ARGeoAnchor (conforms to ARTrackable protocol)
In ARKit 4.0+ there's a geo anchor (a.k.a. location anchor) that tracks a geographic location using GPS, Apple Maps and additional environment data coming from Apple servers. This type of anchor identifies a specific area in the world that the app can refer to. When a user moves around the scene, the session updates a location anchor’s transform based on coordinates and device’s compass heading of a geo anchor. Look at the list of supported cities.
ARAppClipCodeAnchor (conforms to ARTrackable protocol)

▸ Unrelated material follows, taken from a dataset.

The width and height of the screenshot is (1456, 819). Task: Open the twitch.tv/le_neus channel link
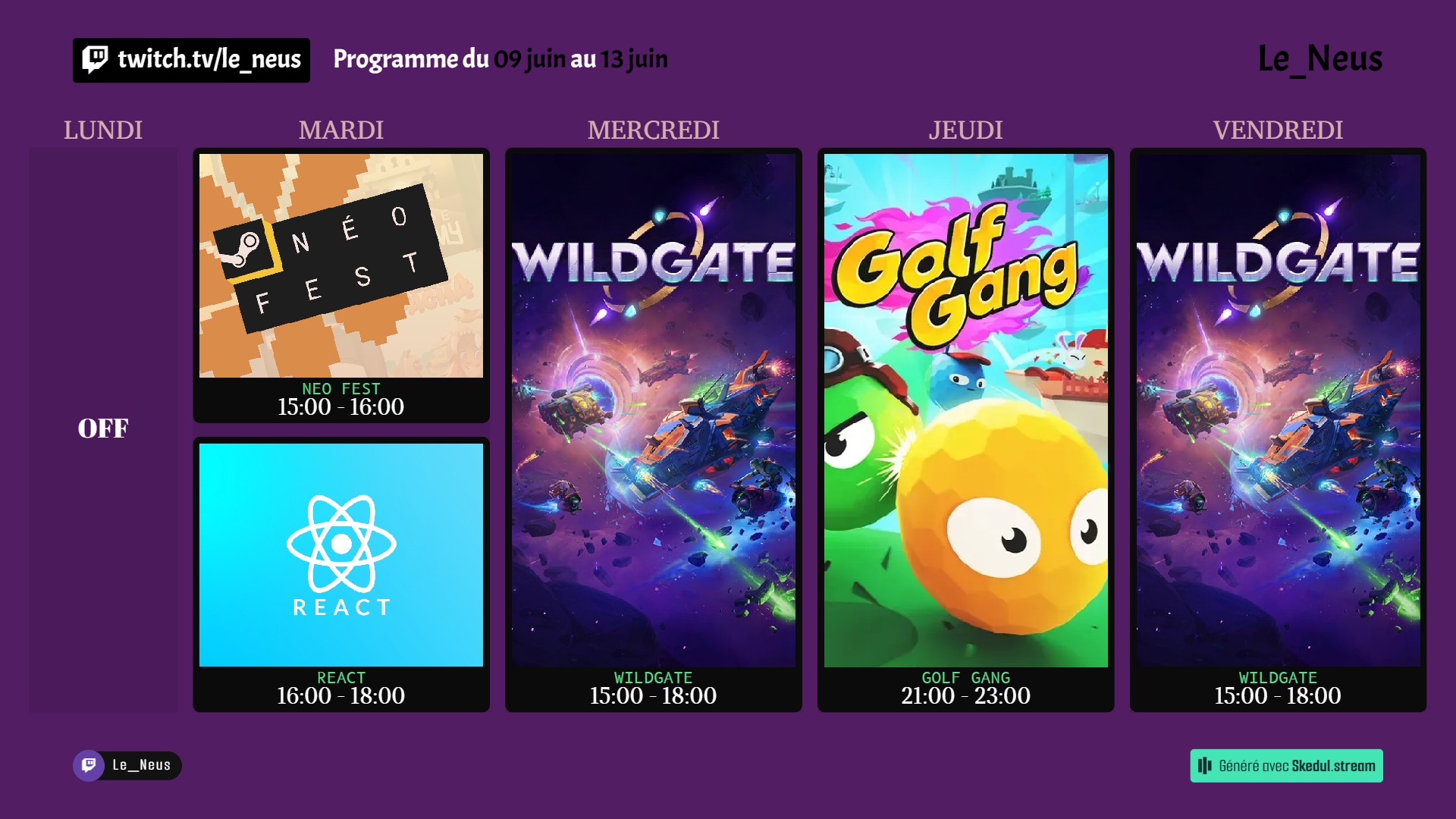tap(191, 60)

This anchor tracks the position and orientation of App Clip Code in the physical environment in ARKit 4.0+. You can use App Clip Codes to enable users to discover your App Clip in the real world. There are NFC-integrated App Clip Code and scan-only App Clip Code.

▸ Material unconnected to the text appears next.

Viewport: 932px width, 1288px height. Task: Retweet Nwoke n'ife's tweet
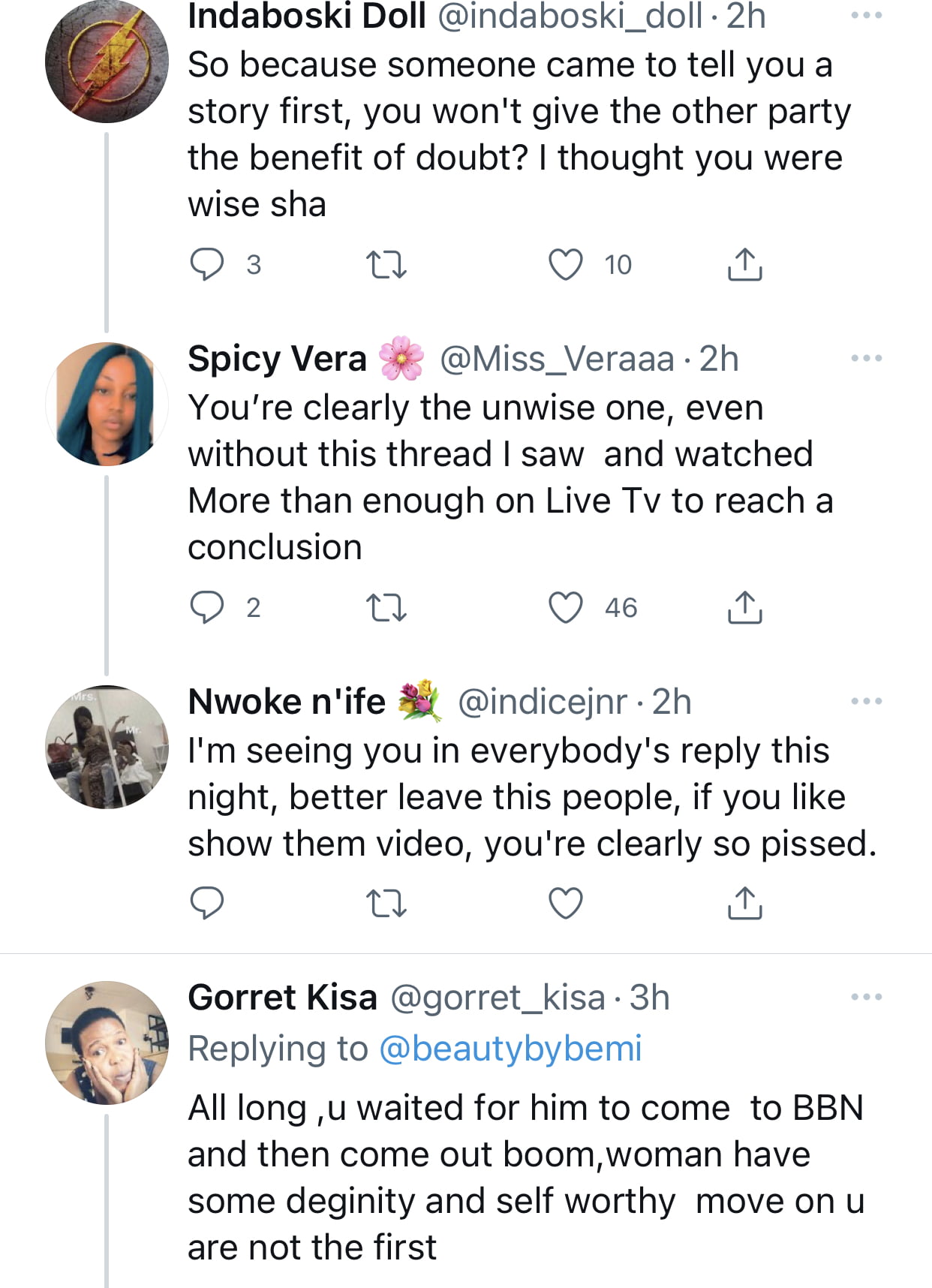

There are also other regular approaches to create anchors in AR session:
Hit-Testing methods
Tapping on the screen, projects a point onto a invisible detected plane, placing ARAnchor on a location where imaginary ray intersects with this plane. By the way, ARHitTestResult class and its corresponding hit-testing methods for ARSCNView and ARSKView will be deprecated in iOS 14, so you have to get used to a Ray-Casting.
Ray-Casting methods
If you're using ray-casting, tapping on the screen results in a projected 3D point on an invisible detected plane. But you can also perform Ray-Casting between A and B positions in 3D scene. So, ray-casting can be 2D-to-3D and 3D-to-3D. When using the Tracked Ray-Casting, ARKit can keep refining the ray-cast as it learns more and more about detected surfaces.
Feature Points
Special yellow points that ARKit automatically generates on a high-contrast margins of real-world objects, can give you a place to put an ARAnchor on.
ARCamera's transform
iPhone's or iPad's camera position and orientation simd_float4x4 can be easily used as a place for ARAnchor.

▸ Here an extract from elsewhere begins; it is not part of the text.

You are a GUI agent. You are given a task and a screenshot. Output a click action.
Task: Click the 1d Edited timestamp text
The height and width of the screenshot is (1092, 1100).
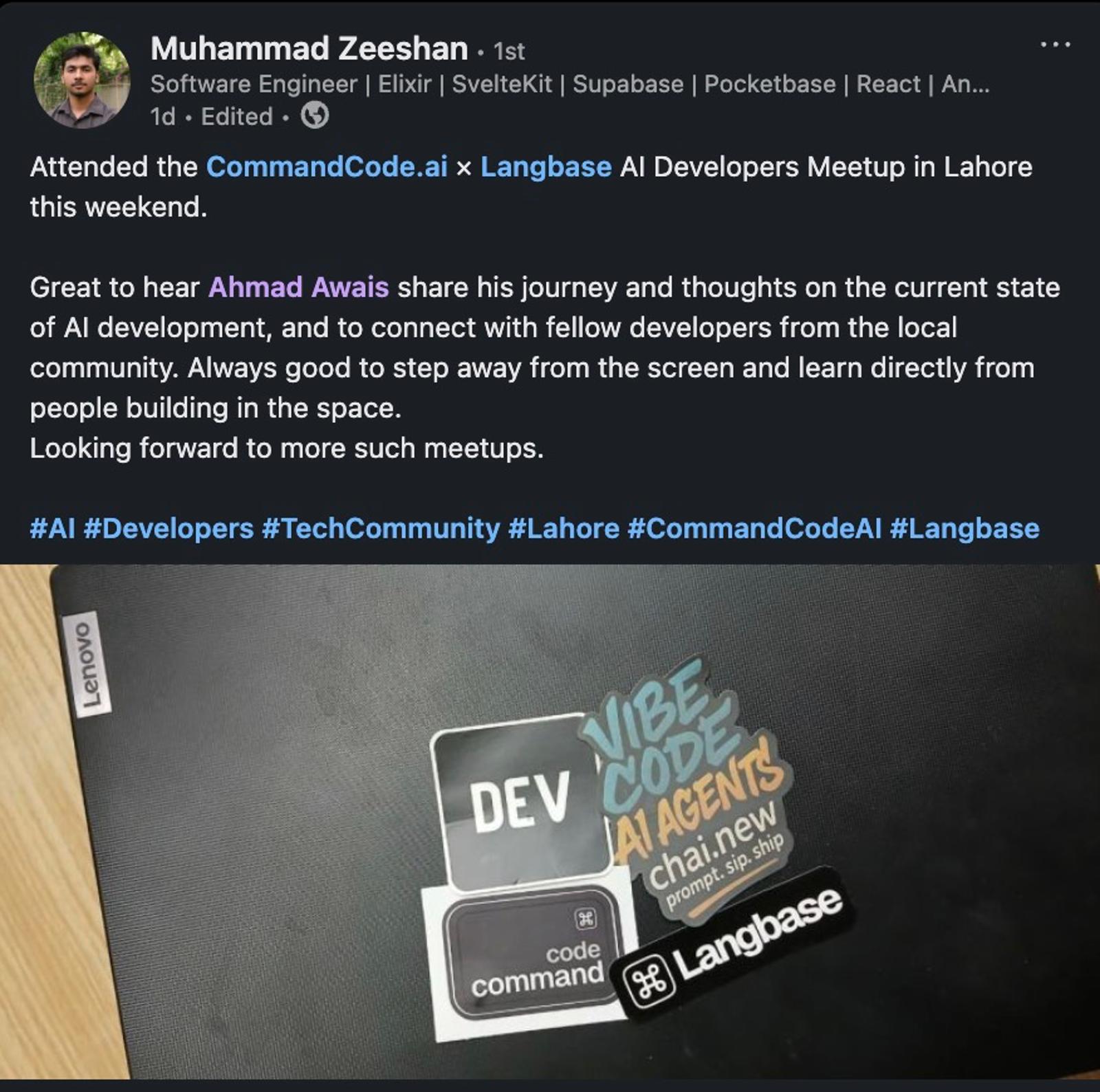tap(212, 116)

Any arbitrary World Position
Place a custom ARWorldAnchor anywhere in your scene. You can generate ARKit's version of world anchor like AnchorEntity(.world(transform: mtx)) found in RealityKit.
This code snippet shows you how to use an ARPlaneAnchor in a delegate's method: renderer(_:didAdd:for:):
func renderer(_ renderer: SCNSceneRenderer,
didAdd node: SCNNode,
for anchor: ARAnchor) {
guard let planeAnchor = anchor as? ARPlaneAnchor
else { return }
let grid = Grid(anchor: planeAnchor)
node.addChildNode(grid)
}
AnchorEntity
AnchorEntity is alpha and omega in RealityKit. According to RealityKit documentation 2019:
AnchorEntity is an anchor that tethers virtual content to a real-world object in an AR session.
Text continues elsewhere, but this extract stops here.